- Text block
********

I posted this question on MSE earlier, however could not elicit a reply. I am not sure if this belongs here, if not, please flag it. Moreover, I am not sure what tags to put on it, so if this question remains, please add appropriate tags.
I was reading Bruhat Tits' "Groupes réductifs sur un corps local : I. Données radicielles valuées", available here.
Let $(G,B,N,S)$ be a Tits system and $\phi : G \to G^{'}$ be a group homomorphism. It is called $B-$adapted (resp. $BN-$ adapted) if
- $\ker (\phi) \subset B$, and
- for every $g \in G^{'}$, there exists a $h\in G$ such that $\phi(hBh^{-1}) = g\phi(B)g^{-1}$ (resp. $\phi(hBh^{-1}) = g\phi(B)g^{-1}$ and $\phi(hNh^{-1}) = g\phi(N)g^{-1})$
Now let $\phi : G \to G^{'}$ be $B-$adapted.
In (1.2.14) Page 18 they claim that $\phi(G)$ is a normal subgroup of $G^{'}$ since we have the Bruhat decomposition. However, if I compute for some $w \in W$ (or equivalently $w \in N$)
$$ g\phi(BwB)g^{-1} = g\phi(B)\phi(w)\phi(B)g^{-1} = g\phi(B)g^{-1}g\phi(w)g^{-1}g\phi(B)g^{-1} = \phi(hBh^{-1})g\phi(w)g^{-1}\phi(hBh^{-1}), $$
I cannot take $g$ inside $\phi$ for $w$ since $\phi$ is only assumed to be $B-$adapted. I think we also need $BN-$adapted.
Am I missing something?

********

- Provided records
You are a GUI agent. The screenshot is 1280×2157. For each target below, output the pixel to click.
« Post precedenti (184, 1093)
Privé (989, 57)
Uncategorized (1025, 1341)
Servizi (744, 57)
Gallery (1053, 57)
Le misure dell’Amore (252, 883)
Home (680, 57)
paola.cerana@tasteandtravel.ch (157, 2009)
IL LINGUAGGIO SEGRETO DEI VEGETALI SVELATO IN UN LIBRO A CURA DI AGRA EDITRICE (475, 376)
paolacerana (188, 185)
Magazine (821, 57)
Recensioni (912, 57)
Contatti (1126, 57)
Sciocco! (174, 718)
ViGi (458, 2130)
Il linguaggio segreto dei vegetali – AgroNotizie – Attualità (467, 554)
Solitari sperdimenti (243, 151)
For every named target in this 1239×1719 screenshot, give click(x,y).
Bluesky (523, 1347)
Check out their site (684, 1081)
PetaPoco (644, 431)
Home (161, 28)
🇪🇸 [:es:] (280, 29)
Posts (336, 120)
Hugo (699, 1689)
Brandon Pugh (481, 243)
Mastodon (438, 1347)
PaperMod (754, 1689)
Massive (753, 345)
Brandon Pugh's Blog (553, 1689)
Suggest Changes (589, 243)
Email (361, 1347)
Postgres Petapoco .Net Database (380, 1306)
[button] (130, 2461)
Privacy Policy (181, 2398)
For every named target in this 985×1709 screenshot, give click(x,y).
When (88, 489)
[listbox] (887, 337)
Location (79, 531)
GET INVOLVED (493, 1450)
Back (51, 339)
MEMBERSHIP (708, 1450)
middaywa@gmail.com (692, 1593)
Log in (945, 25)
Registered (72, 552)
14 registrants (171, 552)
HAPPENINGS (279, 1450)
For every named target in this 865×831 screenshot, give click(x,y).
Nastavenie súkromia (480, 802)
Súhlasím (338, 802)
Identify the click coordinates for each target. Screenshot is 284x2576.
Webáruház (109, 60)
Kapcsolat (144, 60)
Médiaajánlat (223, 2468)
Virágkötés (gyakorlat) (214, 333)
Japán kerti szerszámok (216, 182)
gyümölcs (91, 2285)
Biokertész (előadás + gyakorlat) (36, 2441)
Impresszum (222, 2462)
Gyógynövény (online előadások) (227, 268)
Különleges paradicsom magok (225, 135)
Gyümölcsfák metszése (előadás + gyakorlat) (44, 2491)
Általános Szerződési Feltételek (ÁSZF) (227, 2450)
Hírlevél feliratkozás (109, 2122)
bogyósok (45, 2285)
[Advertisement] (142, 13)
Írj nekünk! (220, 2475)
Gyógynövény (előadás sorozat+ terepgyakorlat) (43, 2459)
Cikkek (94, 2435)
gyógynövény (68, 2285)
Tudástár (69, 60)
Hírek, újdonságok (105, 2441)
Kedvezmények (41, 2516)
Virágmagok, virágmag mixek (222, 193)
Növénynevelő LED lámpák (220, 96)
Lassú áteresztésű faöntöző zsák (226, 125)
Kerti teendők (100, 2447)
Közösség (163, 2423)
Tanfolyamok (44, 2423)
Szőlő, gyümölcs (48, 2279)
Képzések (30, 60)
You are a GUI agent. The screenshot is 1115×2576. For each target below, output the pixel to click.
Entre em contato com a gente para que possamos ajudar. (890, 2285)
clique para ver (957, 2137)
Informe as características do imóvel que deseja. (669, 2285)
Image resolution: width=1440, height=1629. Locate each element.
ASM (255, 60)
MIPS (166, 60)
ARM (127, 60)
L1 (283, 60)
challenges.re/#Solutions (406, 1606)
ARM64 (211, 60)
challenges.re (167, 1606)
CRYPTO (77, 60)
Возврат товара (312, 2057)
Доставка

********

- Instruction A
Answer these questions about the forum post on B-adapted homomorphisms:
(i) On which site was the question first posted?
(ii) On which page does (1.2.14) appear?
(iii) What stronger condition does the poster suspect is also needed?
- Instruction B
Rewrite the forum post from "Let $(G,B,N,S)$ be" to "equivalently $w \in N$)", putting "map" in place of "homomorphism".
The records are not required for any of this work.

- Task response A
(i) MSE
(ii) Page 18
(iii) BN-adapted

- Task response B
Let $(G,B,N,S)$ be a Tits system and $\phi : G \to G^{'}$ be a group map. It is called $B-$adapted (resp. $BN-$ adapted) if
- $\ker (\phi) \subset B$, and
- for every $g \in G^{'}$, there exists a $h\in G$ such that $\phi(hBh^{-1}) = g\phi(B)g^{-1}$ (resp. $\phi(hBh^{-1}) = g\phi(B)g^{-1}$ and $\phi(hNh^{-1}) = g\phi(N)g^{-1})$
Now let $\phi : G \to G^{'}$ be $B-$adapted.
In (1.2.14) Page 18 they claim that $\phi(G)$ is a normal subgroup of $G^{'}$ since we have the Bruhat decomposition. However, if I compute for some $w \in W$ (or equivalently $w \in N$)